◆ What to work on ◆
Please reproduce the listing below word for word, keeping every line.

◆ Location data for elements and text ◆
%%
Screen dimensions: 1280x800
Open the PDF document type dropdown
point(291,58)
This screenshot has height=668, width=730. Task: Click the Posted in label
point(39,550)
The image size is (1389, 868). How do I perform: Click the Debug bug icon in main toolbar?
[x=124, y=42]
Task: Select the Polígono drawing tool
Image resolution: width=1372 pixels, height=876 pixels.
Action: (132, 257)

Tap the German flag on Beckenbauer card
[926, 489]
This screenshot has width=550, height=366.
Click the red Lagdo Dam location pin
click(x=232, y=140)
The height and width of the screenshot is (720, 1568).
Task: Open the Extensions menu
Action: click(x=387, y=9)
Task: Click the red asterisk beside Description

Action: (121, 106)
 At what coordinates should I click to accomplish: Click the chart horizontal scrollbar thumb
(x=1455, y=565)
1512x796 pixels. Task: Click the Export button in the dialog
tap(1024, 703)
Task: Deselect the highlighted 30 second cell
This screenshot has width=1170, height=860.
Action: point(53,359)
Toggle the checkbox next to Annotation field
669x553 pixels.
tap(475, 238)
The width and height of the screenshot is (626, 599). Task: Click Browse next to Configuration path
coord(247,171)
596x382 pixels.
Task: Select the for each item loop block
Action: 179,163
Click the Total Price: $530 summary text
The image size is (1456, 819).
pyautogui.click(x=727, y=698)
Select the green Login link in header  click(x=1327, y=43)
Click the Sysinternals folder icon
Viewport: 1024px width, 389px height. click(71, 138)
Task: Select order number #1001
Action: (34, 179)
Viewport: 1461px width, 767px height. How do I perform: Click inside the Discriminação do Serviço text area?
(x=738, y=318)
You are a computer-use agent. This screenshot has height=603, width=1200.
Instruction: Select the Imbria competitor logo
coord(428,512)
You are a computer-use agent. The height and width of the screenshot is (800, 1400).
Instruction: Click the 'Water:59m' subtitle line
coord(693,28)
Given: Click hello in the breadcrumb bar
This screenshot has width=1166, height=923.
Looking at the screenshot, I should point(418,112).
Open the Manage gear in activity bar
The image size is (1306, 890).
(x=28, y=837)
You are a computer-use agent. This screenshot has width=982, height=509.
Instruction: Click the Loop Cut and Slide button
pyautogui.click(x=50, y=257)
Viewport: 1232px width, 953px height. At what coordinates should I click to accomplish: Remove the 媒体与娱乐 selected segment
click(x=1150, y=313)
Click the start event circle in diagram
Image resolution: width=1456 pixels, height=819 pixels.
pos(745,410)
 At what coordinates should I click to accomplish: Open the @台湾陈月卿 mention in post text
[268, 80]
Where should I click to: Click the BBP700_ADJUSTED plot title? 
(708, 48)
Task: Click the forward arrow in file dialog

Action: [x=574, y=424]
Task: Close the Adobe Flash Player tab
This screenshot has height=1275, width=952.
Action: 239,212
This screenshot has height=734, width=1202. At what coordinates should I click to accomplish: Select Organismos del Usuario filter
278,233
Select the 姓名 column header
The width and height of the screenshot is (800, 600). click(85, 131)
%%
◆ Reply to the exercise ◆
Screen dimensions: 1280x800
Open the PDF document type dropdown
point(291,58)
This screenshot has height=668, width=730. Task: Click the Posted in label
point(39,550)
The image size is (1389, 868). How do I perform: Click the Debug bug icon in main toolbar?
[x=124, y=42]
Task: Select the Polígono drawing tool
Image resolution: width=1372 pixels, height=876 pixels.
Action: (132, 257)

Tap the German flag on Beckenbauer card
[926, 489]
This screenshot has width=550, height=366.
Click the red Lagdo Dam location pin
click(x=232, y=140)
The height and width of the screenshot is (720, 1568).
Task: Open the Extensions menu
Action: click(x=387, y=9)
Task: Click the red asterisk beside Description

Action: (121, 106)
 At what coordinates should I click to accomplish: Click the chart horizontal scrollbar thumb
(x=1455, y=565)
1512x796 pixels. Task: Click the Export button in the dialog
tap(1024, 703)
Task: Deselect the highlighted 30 second cell
This screenshot has width=1170, height=860.
Action: point(53,359)
Toggle the checkbox next to Annotation field
669x553 pixels.
tap(475, 238)
The width and height of the screenshot is (626, 599). Task: Click Browse next to Configuration path
coord(247,171)
596x382 pixels.
Task: Select the for each item loop block
Action: 179,163
Click the Total Price: $530 summary text
The image size is (1456, 819).
pyautogui.click(x=727, y=698)
Select the green Login link in header  click(x=1327, y=43)
Click the Sysinternals folder icon
Viewport: 1024px width, 389px height. click(71, 138)
Task: Select order number #1001
Action: (34, 179)
Viewport: 1461px width, 767px height. How do I perform: Click inside the Discriminação do Serviço text area?
(x=738, y=318)
You are a computer-use agent. This screenshot has height=603, width=1200.
Instruction: Select the Imbria competitor logo
coord(428,512)
You are a computer-use agent. The height and width of the screenshot is (800, 1400).
Instruction: Click the 'Water:59m' subtitle line
coord(693,28)
Given: Click hello in the breadcrumb bar
This screenshot has width=1166, height=923.
Looking at the screenshot, I should point(418,112).
Open the Manage gear in activity bar
The image size is (1306, 890).
(x=28, y=837)
You are a computer-use agent. This screenshot has width=982, height=509.
Instruction: Click the Loop Cut and Slide button
pyautogui.click(x=50, y=257)
Viewport: 1232px width, 953px height. At what coordinates should I click to accomplish: Remove the 媒体与娱乐 selected segment
click(x=1150, y=313)
Click the start event circle in diagram
Image resolution: width=1456 pixels, height=819 pixels.
pos(745,410)
 At what coordinates should I click to accomplish: Open the @台湾陈月卿 mention in post text
[268, 80]
Where should I click to: Click the BBP700_ADJUSTED plot title? 
(708, 48)
Task: Click the forward arrow in file dialog

Action: [x=574, y=424]
Task: Close the Adobe Flash Player tab
This screenshot has height=1275, width=952.
Action: 239,212
This screenshot has height=734, width=1202. At what coordinates should I click to accomplish: Select Organismos del Usuario filter
278,233
Select the 姓名 column header
The width and height of the screenshot is (800, 600). click(85, 131)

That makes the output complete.